**TASK A**
Name every book or film title mentioned in the essay on nostalgia and older children's classics.

**SELECTED EXCERPT**

※

Nostalgia resists looking backward with a critical eye. Nostalgia wants us to gloss over this stuff and give it a pass because we loved it back in the day. To be honest, some of these are hard for me. I’m more ready to cut bait on Little House on the Prairie than The Princess Bride (no people of color and weaksauce damsel in distress tropes) because I didn’t read Little House as a kid, but The Princess Bride is dear to my heart. And The Cat In The Hat? I'm still reeling. Plus, what's done is done: we can’t de-publish the books or cancel their sales figures. We can't un-read them or blot out the love we had for them when we were small, nor their legacies or influence in the industry overall. No one is asking Julie Andrews to return her Best Actress Oscar for dusting her cheeks with charcoal.

Defenders also argue that it’s unfair to hold the past up to today’s norms and values, when a new case comes up. I'd argue the other way: it's unhelpful to zero in on specific cases when old bigotries were so widespreadJohn Wayne endorsed white supremacy and uses a slur for homosexuals. Yes, I condemn such opinions, but don't forget he made those comments at a time when many, maybe most white men would have said the same stuff. It's unfair to single John Wayne out just because he alone said it on the record. Throwing him under the bus risks letting all the rest of us off the hook. Posthumously roughing up the legacy of one guy isn't helpful unless it leads to a bigger conversation to talk about how normal and common those attitudes were, and what we (as a society) must do to move past them. Duke's place in the Hollywood firmament is already set anyway. Why warm him over if his work stays in the past?

However, if I read or show it to my kid, it’s no longer in the past. I'm pulling it back into the present. If that white supremacist attitude shows up in any John Wayne film I show my kid (and it does), I can't let it lie, because I do not want my kid to have to unlearn all the prejudices I had to unlearn as I became an adult. We don’t have any say over what passed a generation ago, but we do get to decide what to do about it today, by making mindful choices.

What can we do? How can we acknowledge the importance of a writer like CS Lewis without passing on his prejudices to our kids? Is there another way than simply depriving our kids of it?

Here are some ideas: We can hold off on it until our kids are old enough to spot the bad stuff on their own. One of my friends read a book with her child that looks at the Westward Expansion from the point of view of the First Nations, before reading Little House on the Prairie. That's an elegant way to build empathy and add context. I’ve paused in the middle of bedtime reading to talk about racism, First Nations genocide and land theft, and the patriarchy. A lot of parents use guided questions to elicit critical thinking about stuff like this. I’m doing my best to read every book to my kid before watching movie adaptations where the cast is always as white as can be (or the Internet gets mad), which makes it harder to imagine the characters as anything else. I’ve got my feelers out for stories I can read to my kid that deal with discrimination or bigotry or the various isms in ways that kids can get. I’m very much in the market for newer books by newer authors who deal with otherness and discrimination in more sophisticated ways than CS Lewis's villainization of his Arab stand-ins. There are strategies parents can use. There are entire parenting articles about those strategies. (See the links below.)

※

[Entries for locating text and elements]
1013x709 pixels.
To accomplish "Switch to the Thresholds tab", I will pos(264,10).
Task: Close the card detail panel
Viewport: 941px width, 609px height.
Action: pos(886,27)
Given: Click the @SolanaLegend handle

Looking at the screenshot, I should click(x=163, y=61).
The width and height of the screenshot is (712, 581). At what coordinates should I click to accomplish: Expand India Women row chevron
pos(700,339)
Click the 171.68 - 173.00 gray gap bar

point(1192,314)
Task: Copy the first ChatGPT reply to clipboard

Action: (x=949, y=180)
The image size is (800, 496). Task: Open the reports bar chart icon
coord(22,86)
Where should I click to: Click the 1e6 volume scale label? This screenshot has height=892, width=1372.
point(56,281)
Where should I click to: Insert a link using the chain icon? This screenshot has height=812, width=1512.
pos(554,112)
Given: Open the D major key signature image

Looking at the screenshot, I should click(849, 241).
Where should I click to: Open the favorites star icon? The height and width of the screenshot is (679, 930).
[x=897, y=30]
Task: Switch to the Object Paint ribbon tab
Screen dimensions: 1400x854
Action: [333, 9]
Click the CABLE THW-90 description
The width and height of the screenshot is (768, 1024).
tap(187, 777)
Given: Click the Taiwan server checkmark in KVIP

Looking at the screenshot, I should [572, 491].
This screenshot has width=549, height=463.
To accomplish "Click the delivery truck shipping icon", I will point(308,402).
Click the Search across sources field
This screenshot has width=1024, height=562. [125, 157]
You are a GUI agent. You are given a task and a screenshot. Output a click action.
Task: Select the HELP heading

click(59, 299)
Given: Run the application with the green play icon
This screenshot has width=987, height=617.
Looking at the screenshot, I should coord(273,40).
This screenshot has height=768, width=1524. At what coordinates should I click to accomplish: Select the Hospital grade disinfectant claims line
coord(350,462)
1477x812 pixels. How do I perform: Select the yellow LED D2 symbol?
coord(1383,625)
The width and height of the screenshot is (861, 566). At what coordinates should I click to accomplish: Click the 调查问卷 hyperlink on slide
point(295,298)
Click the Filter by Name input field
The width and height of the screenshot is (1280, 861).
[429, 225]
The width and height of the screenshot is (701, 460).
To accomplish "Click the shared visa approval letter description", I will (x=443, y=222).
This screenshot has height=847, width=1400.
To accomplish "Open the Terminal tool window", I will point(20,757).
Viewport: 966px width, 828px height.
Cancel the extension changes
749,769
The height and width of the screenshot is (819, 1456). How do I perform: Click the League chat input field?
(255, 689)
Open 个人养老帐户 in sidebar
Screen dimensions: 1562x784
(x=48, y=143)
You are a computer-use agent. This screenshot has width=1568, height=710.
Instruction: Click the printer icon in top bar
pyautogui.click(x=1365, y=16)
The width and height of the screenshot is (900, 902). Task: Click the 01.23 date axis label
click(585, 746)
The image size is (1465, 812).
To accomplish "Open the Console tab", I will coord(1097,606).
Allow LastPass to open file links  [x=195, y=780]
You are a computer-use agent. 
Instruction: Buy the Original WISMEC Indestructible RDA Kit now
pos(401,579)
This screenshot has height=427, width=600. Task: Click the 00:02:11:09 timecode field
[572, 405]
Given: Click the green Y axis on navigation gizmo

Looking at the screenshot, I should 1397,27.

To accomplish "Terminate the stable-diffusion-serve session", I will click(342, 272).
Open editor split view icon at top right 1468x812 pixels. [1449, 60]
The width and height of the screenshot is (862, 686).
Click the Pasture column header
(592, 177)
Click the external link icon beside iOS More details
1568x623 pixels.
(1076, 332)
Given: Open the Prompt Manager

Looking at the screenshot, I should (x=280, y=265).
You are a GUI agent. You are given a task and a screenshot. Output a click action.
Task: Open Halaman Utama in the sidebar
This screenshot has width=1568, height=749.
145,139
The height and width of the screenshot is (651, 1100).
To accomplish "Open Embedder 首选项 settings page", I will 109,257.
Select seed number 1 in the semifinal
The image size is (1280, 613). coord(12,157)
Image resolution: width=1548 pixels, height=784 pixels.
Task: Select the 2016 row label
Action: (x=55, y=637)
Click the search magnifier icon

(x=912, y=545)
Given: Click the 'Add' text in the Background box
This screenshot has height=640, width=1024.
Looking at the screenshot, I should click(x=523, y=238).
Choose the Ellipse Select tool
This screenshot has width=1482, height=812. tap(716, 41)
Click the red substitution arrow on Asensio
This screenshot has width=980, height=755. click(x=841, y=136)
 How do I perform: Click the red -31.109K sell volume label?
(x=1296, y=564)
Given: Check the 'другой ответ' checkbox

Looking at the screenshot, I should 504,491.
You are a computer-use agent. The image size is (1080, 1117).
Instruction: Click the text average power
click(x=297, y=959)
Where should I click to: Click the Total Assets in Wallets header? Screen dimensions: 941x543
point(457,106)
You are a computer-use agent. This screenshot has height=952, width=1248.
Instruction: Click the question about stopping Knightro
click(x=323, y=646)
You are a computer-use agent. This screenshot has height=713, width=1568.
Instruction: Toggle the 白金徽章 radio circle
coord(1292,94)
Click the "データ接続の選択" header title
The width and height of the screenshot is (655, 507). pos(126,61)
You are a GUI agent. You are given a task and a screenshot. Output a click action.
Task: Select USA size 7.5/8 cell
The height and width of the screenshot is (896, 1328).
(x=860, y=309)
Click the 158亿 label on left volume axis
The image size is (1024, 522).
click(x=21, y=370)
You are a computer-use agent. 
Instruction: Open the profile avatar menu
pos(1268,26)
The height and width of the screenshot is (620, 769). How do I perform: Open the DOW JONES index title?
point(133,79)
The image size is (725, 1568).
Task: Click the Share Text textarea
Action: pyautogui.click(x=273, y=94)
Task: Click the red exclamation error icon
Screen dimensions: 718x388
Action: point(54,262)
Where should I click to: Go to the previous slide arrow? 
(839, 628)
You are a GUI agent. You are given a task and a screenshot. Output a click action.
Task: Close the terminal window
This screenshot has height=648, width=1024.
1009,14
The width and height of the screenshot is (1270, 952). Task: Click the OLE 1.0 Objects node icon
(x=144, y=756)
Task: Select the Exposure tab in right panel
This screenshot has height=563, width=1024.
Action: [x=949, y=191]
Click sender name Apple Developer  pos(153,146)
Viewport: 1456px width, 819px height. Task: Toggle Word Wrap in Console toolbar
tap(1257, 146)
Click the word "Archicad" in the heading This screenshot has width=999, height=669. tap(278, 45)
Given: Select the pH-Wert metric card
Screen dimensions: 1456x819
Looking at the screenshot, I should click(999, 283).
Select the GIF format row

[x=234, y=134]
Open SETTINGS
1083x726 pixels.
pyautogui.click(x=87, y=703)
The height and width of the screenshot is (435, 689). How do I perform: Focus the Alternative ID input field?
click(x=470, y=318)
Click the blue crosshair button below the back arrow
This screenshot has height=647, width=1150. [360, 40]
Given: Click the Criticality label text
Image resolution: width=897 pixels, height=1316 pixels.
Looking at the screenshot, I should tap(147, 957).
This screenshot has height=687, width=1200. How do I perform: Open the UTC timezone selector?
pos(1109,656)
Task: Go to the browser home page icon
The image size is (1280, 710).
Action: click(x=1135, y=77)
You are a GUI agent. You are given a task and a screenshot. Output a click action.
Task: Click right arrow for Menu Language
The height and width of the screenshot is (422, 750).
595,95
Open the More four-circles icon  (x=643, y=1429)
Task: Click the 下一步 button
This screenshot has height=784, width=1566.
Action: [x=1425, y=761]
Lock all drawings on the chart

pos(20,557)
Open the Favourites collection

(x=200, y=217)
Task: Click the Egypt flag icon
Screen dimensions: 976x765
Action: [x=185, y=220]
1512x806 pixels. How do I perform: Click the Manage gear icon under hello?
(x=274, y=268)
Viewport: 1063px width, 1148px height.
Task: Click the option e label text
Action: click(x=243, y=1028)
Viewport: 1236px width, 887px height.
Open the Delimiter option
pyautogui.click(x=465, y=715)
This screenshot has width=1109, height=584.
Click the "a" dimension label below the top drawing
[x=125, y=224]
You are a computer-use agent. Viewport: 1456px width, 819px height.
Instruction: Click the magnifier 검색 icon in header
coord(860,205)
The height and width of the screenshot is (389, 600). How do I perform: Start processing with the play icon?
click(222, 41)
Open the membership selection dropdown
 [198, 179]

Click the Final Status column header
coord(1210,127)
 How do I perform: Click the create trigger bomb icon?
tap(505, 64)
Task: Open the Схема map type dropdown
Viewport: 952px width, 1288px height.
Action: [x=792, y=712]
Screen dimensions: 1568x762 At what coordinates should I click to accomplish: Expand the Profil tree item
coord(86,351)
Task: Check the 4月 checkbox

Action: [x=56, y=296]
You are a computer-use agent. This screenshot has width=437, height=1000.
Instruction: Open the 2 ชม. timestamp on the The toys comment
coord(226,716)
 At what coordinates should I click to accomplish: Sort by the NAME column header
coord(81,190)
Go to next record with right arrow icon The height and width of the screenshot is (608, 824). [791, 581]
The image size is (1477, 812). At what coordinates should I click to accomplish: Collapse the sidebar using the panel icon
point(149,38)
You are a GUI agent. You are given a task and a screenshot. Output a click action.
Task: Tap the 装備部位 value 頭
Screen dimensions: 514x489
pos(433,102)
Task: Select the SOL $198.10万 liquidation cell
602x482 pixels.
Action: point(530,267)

※

**TASK B**
Rewrite everything in the listing from the line containing "1477x812 pixels. How" down to the line containing "(1076, 332)", changing "icon" to "button" and leaving the rest untouched.

**EXERCISE RESPONSE A**
Little House on the Prairie
The Princess Bride
The Cat In The Hat

**EXERCISE RESPONSE B**
1477x812 pixels. How do I perform: Select the yellow LED D2 symbol?
coord(1383,625)
The width and height of the screenshot is (861, 566). At what coordinates should I click to accomplish: Click the 调查问卷 hyperlink on slide
point(295,298)
Click the Filter by Name input field
The width and height of the screenshot is (1280, 861).
[429, 225]
The width and height of the screenshot is (701, 460).
To accomplish "Click the shared visa approval letter description", I will (x=443, y=222).
This screenshot has height=847, width=1400.
To accomplish "Open the Terminal tool window", I will point(20,757).
Viewport: 966px width, 828px height.
Cancel the extension changes
749,769
The height and width of the screenshot is (819, 1456). How do I perform: Click the League chat input field?
(255, 689)
Open 个人养老帐户 in sidebar
Screen dimensions: 1562x784
(x=48, y=143)
You are a computer-use agent. This screenshot has width=1568, height=710.
Instruction: Click the printer button in top bar
pyautogui.click(x=1365, y=16)
The width and height of the screenshot is (900, 902). Task: Click the 01.23 date axis label
click(585, 746)
The image size is (1465, 812).
To accomplish "Open the Console tab", I will coord(1097,606).
Allow LastPass to open file links  [x=195, y=780]
You are a computer-use agent. 
Instruction: Buy the Original WISMEC Indestructible RDA Kit now
pos(401,579)
This screenshot has height=427, width=600. Task: Click the 00:02:11:09 timecode field
[572, 405]
Given: Click the green Y axis on navigation gizmo

Looking at the screenshot, I should 1397,27.

To accomplish "Terminate the stable-diffusion-serve session", I will click(342, 272).
Open editor split view button at top right 1468x812 pixels. [1449, 60]
The width and height of the screenshot is (862, 686).
Click the Pasture column header
(592, 177)
Click the external link button beside iOS More details
1568x623 pixels.
(1076, 332)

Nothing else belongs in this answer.